§ Work to complete
When copying the records below, keep every word as it is and drop the images.

§ Stored records
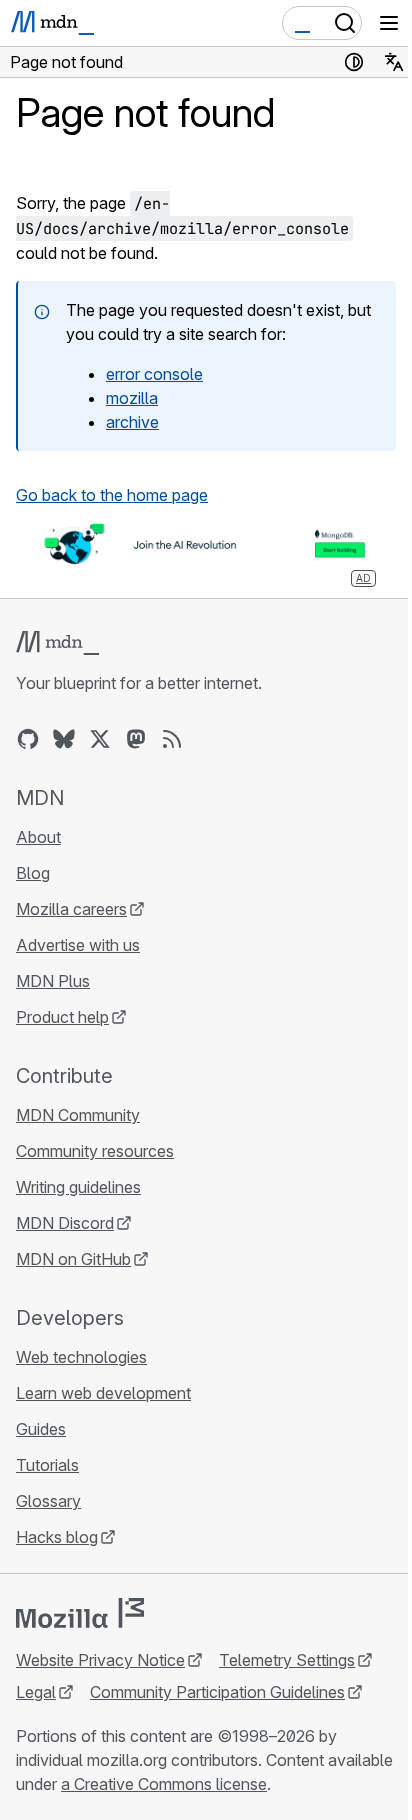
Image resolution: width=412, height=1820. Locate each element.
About (38, 837)
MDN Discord (65, 1223)
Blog (33, 873)
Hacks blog (57, 1537)
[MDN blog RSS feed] (172, 739)
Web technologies (81, 1357)
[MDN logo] (57, 643)
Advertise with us (78, 945)
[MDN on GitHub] (28, 739)
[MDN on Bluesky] (64, 739)
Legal (36, 1692)
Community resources (95, 1151)
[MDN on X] (100, 739)
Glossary (48, 1501)
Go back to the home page (112, 495)
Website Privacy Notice (100, 1660)
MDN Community (78, 1115)
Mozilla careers (71, 909)
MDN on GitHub (73, 1259)
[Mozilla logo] (80, 1613)
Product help (62, 1017)
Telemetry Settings (287, 1660)
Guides (41, 1429)
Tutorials (47, 1465)
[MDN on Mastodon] (136, 739)
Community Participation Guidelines (217, 1692)
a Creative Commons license (164, 1784)
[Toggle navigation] (389, 23)
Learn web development (103, 1393)
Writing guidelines (78, 1187)
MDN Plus (53, 981)
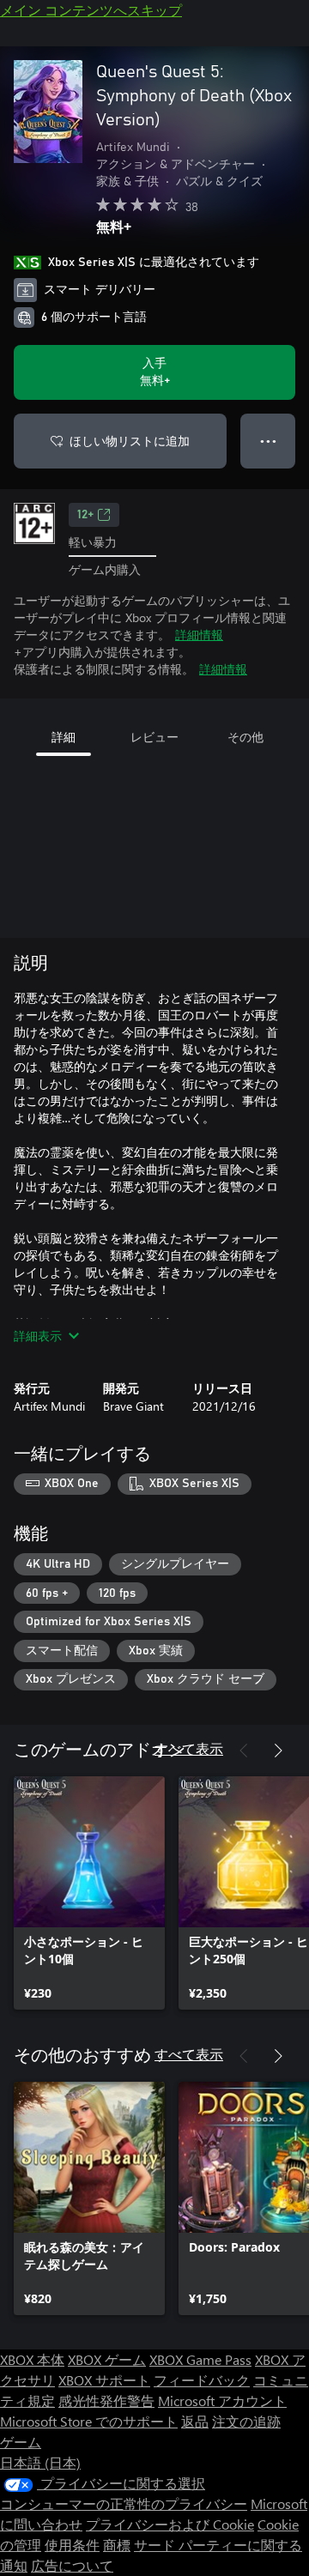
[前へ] (244, 1750)
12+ (85, 515)
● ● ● (268, 440)
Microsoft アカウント (222, 2401)
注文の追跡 (246, 2421)
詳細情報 (199, 634)
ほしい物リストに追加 (130, 440)
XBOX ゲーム (107, 2359)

§ Task solution
Image resolution: width=412, height=1820. Locate each element.
About (38, 837)
MDN Discord (65, 1223)
Blog (33, 873)
Hacks blog (57, 1537)
[MDN blog RSS feed] (172, 739)
Web technologies (81, 1357)
[MDN logo] (57, 643)
Advertise with us (78, 945)
[MDN on GitHub] (28, 739)
[MDN on Bluesky] (64, 739)
Legal (36, 1692)
Community resources (95, 1151)
[MDN on X] (100, 739)
Glossary (48, 1501)
Go back to the home page (112, 495)
Website Privacy Notice (100, 1660)
MDN Community (78, 1115)
Mozilla careers (71, 909)
MDN on GitHub (73, 1259)
[Mozilla logo] (80, 1613)
Product help (62, 1017)
Telemetry Settings (287, 1660)
Guides (41, 1429)
Tutorials (47, 1465)
[MDN on Mastodon] (136, 739)
Community Participation Guidelines (217, 1692)
a Creative Commons license (164, 1784)
[Toggle navigation] (389, 23)
Learn web development (103, 1393)
Writing guidelines (78, 1187)
MDN Plus (53, 981)
[前へ] (244, 1750)
12+ (85, 515)
● ● ● (268, 440)
Microsoft アカウント (222, 2401)
注文の追跡 (246, 2421)
詳細情報 (199, 634)
ほしい物リストに追加 (130, 440)
XBOX ゲーム (107, 2359)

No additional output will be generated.